奇安信攻防社区-CVE-2022-21661 wordpress

CVE-2022-21661 wordpress<5.8.3 SQL注入漏洞

这是最近爆出来的一个 wordpress 的 SQL注入漏洞，实际上不是一个可以直接利用的洞，而是wordpress的一个核心函数 `WP_Query`的漏洞，这个函数常被插件使用，因此能造成的危害也挺大，前台后台都有可能。

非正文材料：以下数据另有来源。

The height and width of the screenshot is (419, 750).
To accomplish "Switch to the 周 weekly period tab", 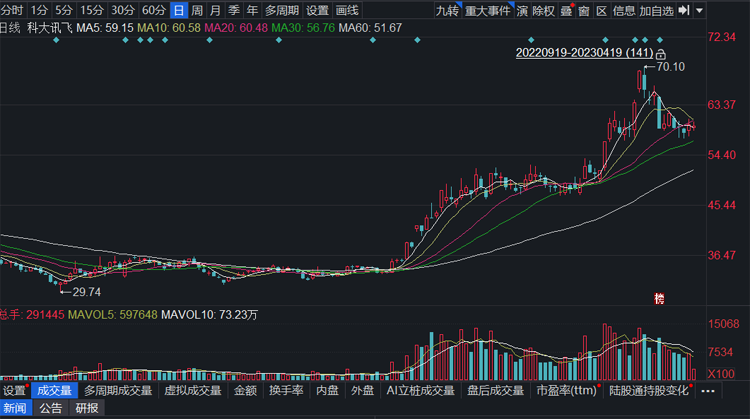I will [197, 10].
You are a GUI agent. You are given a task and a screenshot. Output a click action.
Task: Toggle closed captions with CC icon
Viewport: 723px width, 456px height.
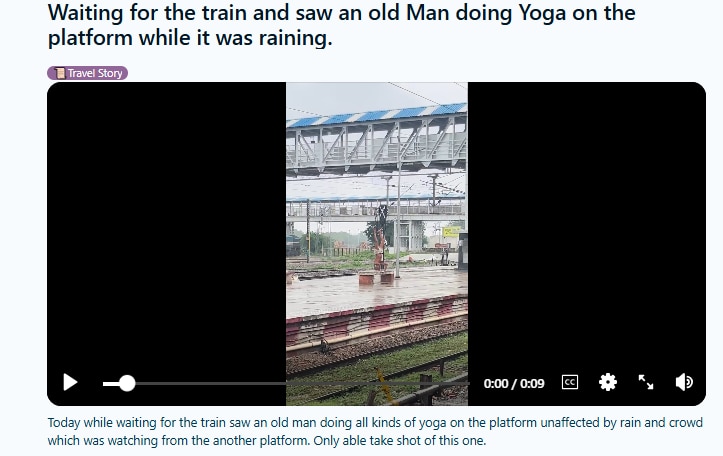click(570, 382)
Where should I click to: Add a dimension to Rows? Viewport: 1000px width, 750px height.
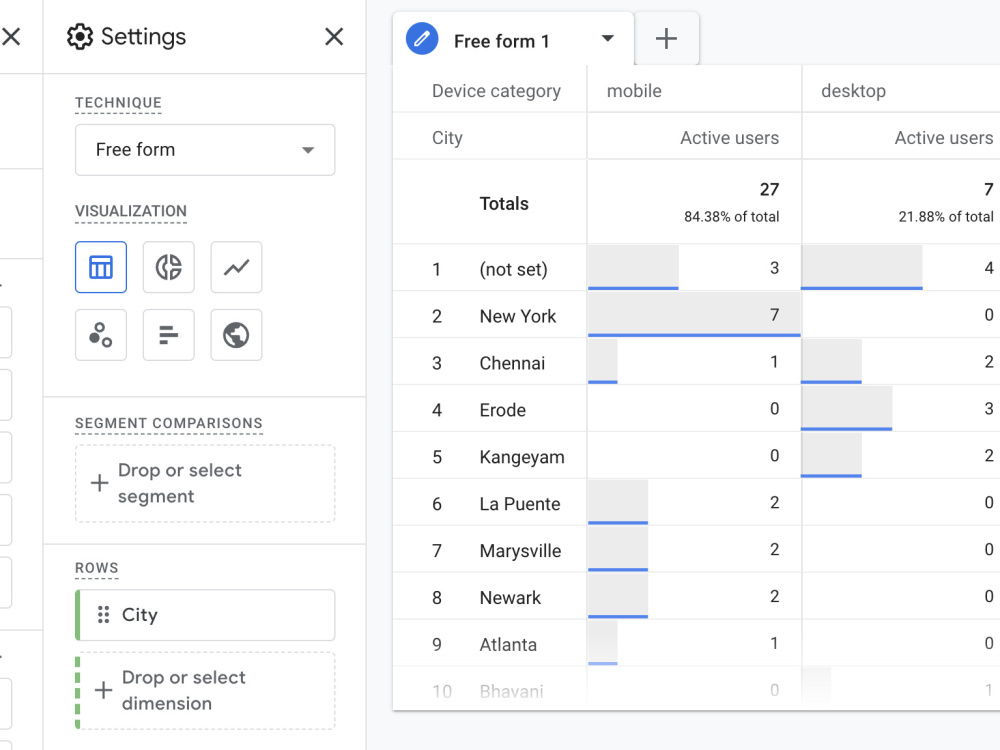coord(205,691)
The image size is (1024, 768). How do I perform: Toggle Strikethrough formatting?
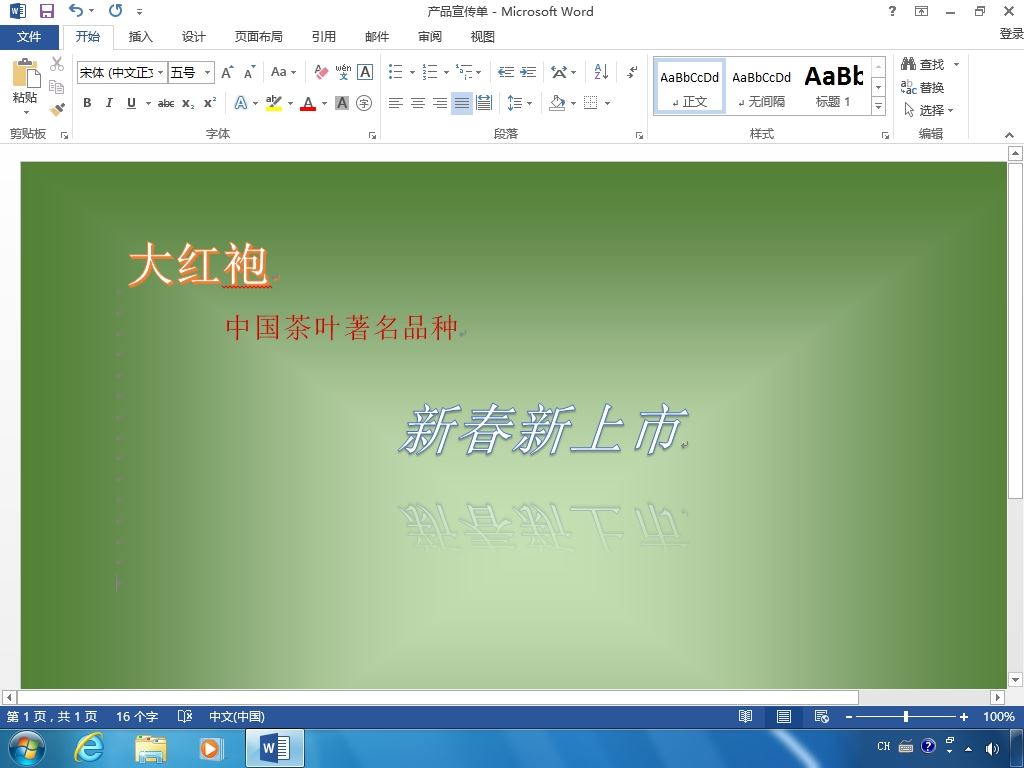[166, 103]
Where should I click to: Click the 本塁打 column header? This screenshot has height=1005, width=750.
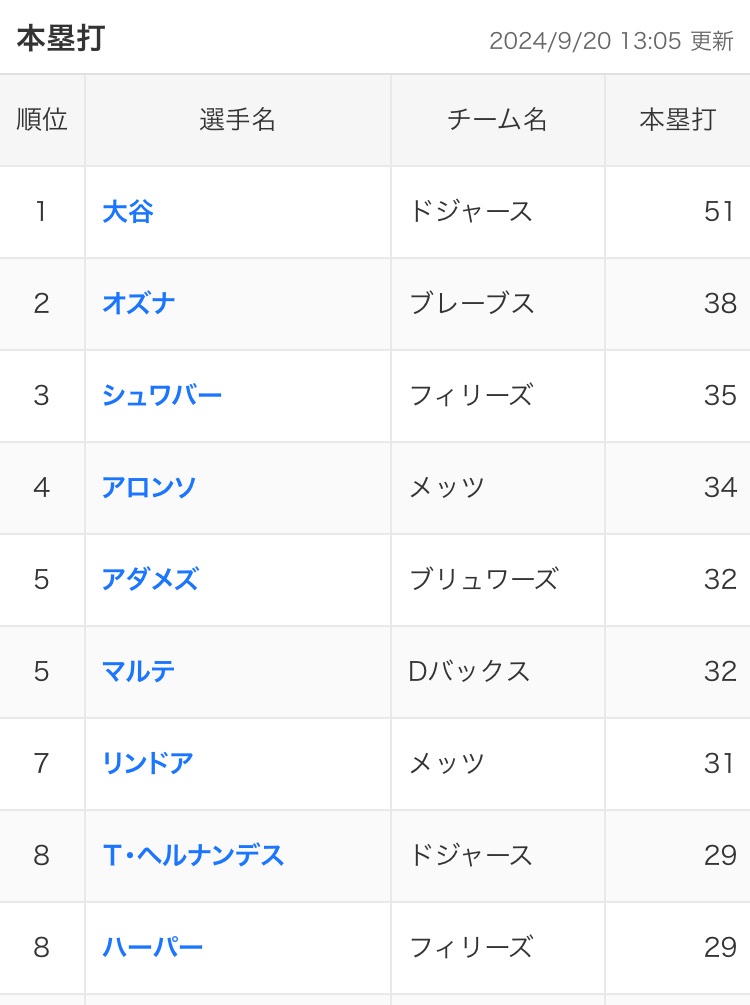(x=678, y=120)
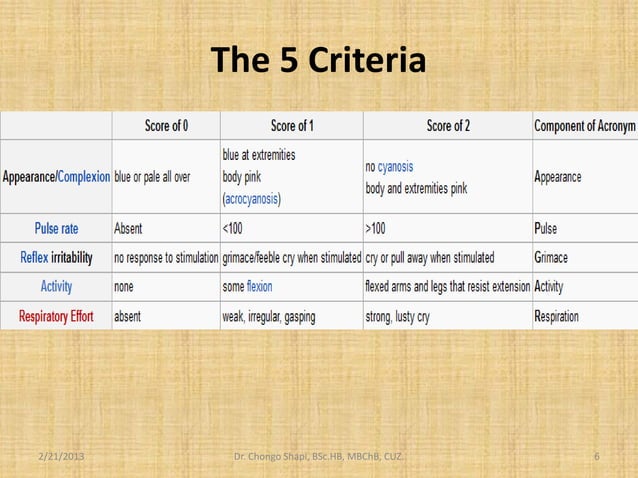Open the Pulse rate link

(56, 228)
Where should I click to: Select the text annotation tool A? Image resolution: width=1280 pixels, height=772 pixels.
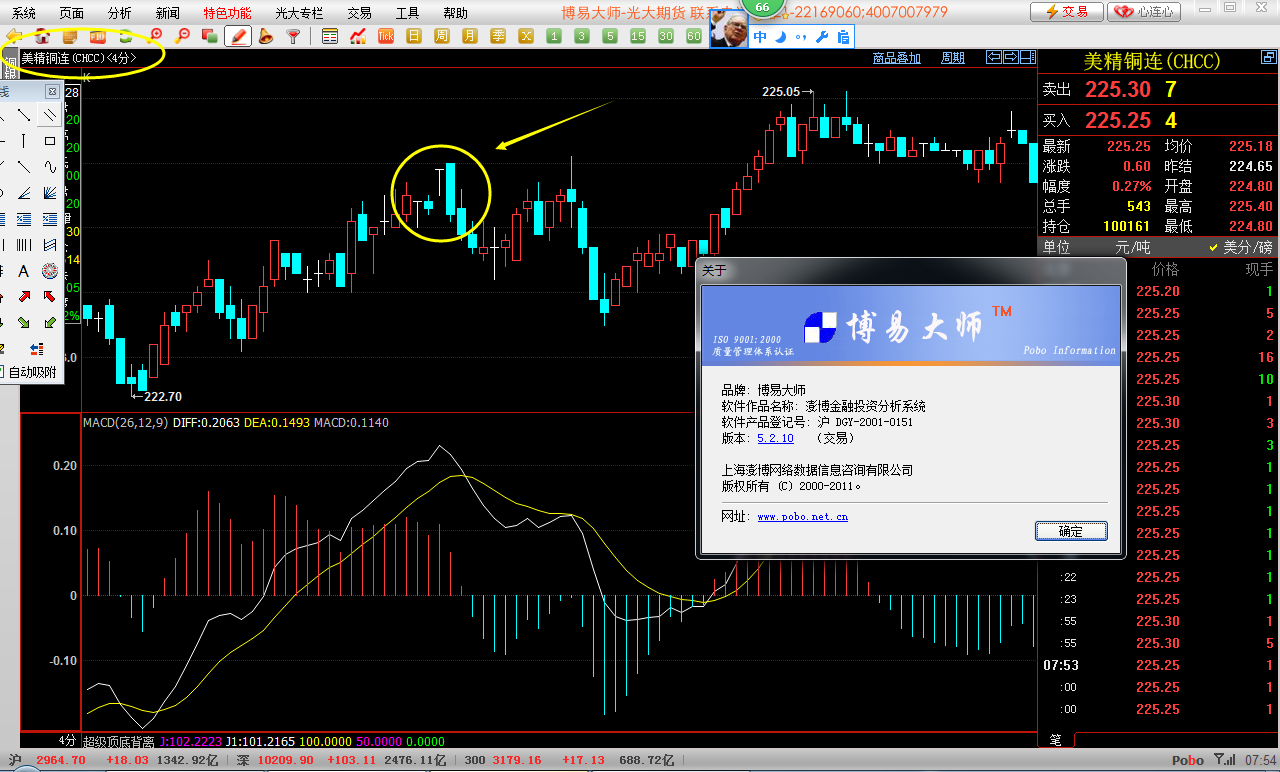click(x=24, y=271)
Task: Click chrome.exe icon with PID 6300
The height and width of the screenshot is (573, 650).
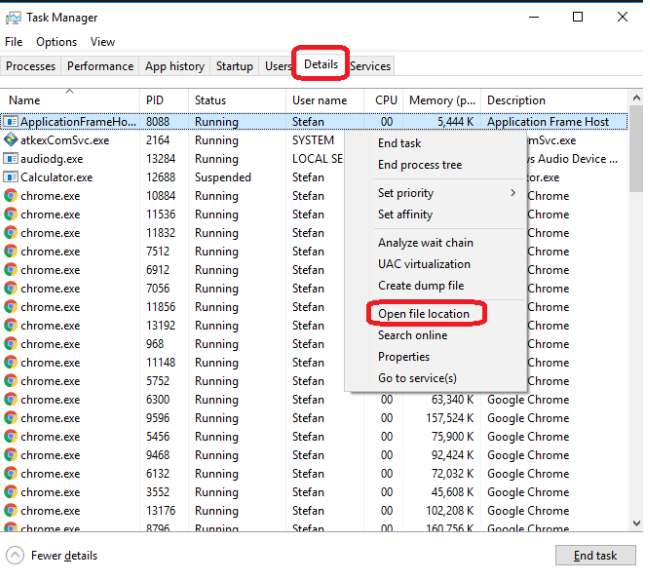Action: coord(11,400)
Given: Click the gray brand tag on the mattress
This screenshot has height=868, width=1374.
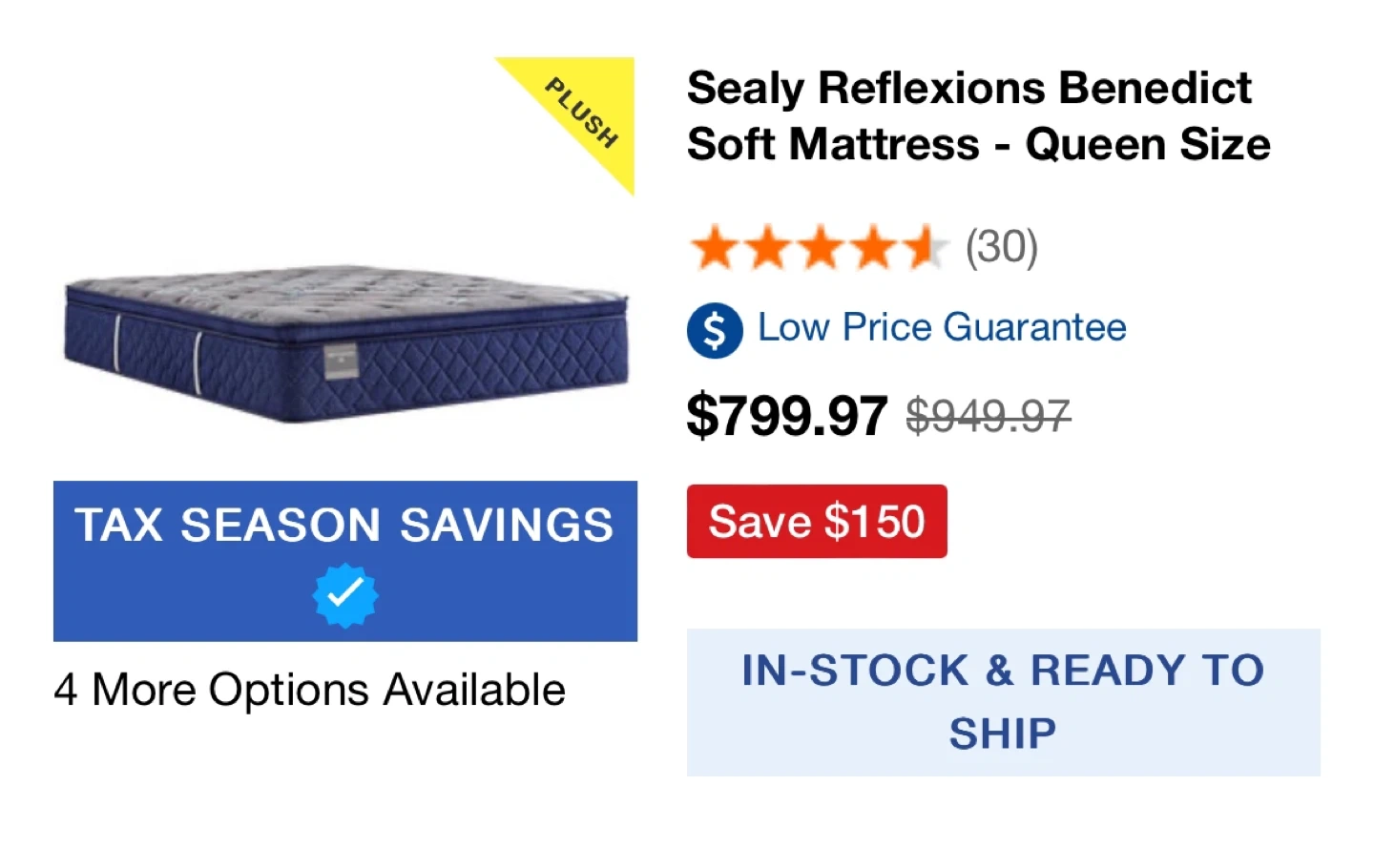Looking at the screenshot, I should [340, 362].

本文仅用于技术讨论与研究，文中的实现方法切勿应用在任何违法场景。如因涉嫌违法造成的一切不良影响，本文作者概不负责。

0x01 漏洞简介
=========

这是最近爆出来的一个 `wordpress` 的 `SQL`注入漏洞，实际上不是一个可以直接利用的洞，而是`wordpress`的一个核心函数 `WP_Query`的漏洞，这个函数常被插件使用，因此能造成的危害也挺大，前台后台都有可能。

0x02 影响范围
=========

`wordpress < 5.8.3`  
这里是修复链接  
<https://github.com/WordPress/WordPress/commit/6f7032dcf423b67f90381d4f29a90d16f4829070>  
![](https://shs3.b.qianxin.com/attack_forum/2022/02/attach-01ff70b7c43034b658c03b786e8d72173ed84a05.png)  
我们 `git`下载后，恢复到上一个版本

```php
git clone https://github.com/WordPress/WordPress
git checkout 266c58518846
```

0x03 漏洞分析
=========

因为此漏洞在插件中出现较多，因此这里我们也造一个插件来进行测试复现，网上已经有师傅写好了 `demo`，我这里直接用

```php
<?php
/*
Plugin Name: CVE-2022-21661-test-plugin
Plugin URL: https://www.lsablog.com/networksec/penetration/cve-2022-21661-wordpress-core-sqli-analysis
Description: This plugin was made in order to test CVE-2022-21661 (wordpress core sql injection)
Version: v1.0
Author: LSA
Author's Blog: https://www.lsablog.com/
License: MIT
*/

function testSQLiCVE202221661(){

echo 'test-cve-2022-21661-plugin';

$inputData = stripslashes($_POST['data']);
    $jsonDecodeInputData = json_decode($inputData,true);
    $wpTest = new WP_Query($jsonDecodeInputData);
    wp_die();
}

add_action('wp_ajax_nopriv_testcve202221661','testSQLiCVE202221661');
```

写入 `php`文件，打包成 `zip`格式，后台安装插件并启用  
这里的插件是不用权限就可以访问的，`admin`权限访问反而存在问题，正常访问显示如下

![](https://shs3.b.qianxin.com/attack_forum/2022/02/attach-cebb8386739d8f05c1f8c8aed72829d98ac55d31.png)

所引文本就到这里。